Thai Labour laws

September 14th, 2010

Labor matters are generally governed by the Labor Protection Act B.E. 2541 (1998) and the Civil and Commercial Code Section 575 to Section 586 on Hire of Services. Other laws include:

  • Labor Relations Act B.E. 2518 (A.D. 1975).
  • The Act Establishing the Labor Court and Labor Court Procedure B.E. 2522 (A.D. 1979).
  • Provident Fund Act B.E. 2530 (A.D. 1987).
  • Social Security Act B.E. 2533 (A.D. 1900).
  • Workmen’s Compensation Act B.E. 2537 (A.D. 1994).


According to the law, an employee is a person who agrees to work for an employer in return for a wage, regardless of title. An employer must provide minimum standard conditions of employment.  Employers cannot stipulate employment conditions which do not comply with minimum standards set by the Labor Protection Act.
☆ ☆ ☆ ☆
- _Work to be completed_
Please print the stretch of the Thai labor law text from "September 14th, 2010" through "2522 (A.D. 1979).", word for word.

Dataset excerpts:
☆ ☆ ☆ ☆
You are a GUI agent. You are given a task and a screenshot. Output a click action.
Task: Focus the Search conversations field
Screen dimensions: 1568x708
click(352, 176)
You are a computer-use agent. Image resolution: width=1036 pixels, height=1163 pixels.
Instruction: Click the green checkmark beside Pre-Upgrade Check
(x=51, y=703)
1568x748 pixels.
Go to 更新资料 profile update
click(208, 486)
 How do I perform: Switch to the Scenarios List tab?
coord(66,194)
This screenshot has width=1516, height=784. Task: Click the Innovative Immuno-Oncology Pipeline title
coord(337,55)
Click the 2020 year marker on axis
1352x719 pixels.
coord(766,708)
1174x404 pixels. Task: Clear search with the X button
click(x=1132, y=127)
☆ ☆ ☆ ☆
- _Exercise response_
September 14th, 2010

Labor matters are generally governed by the Labor Protection Act B.E. 2541 (1998) and the Civil and Commercial Code Section 575 to Section 586 on Hire of Services. Other laws include:

  • Labor Relations Act B.E. 2518 (A.D. 1975).
  • The Act Establishing the Labor Court and Labor Court Procedure B.E. 2522 (A.D. 1979).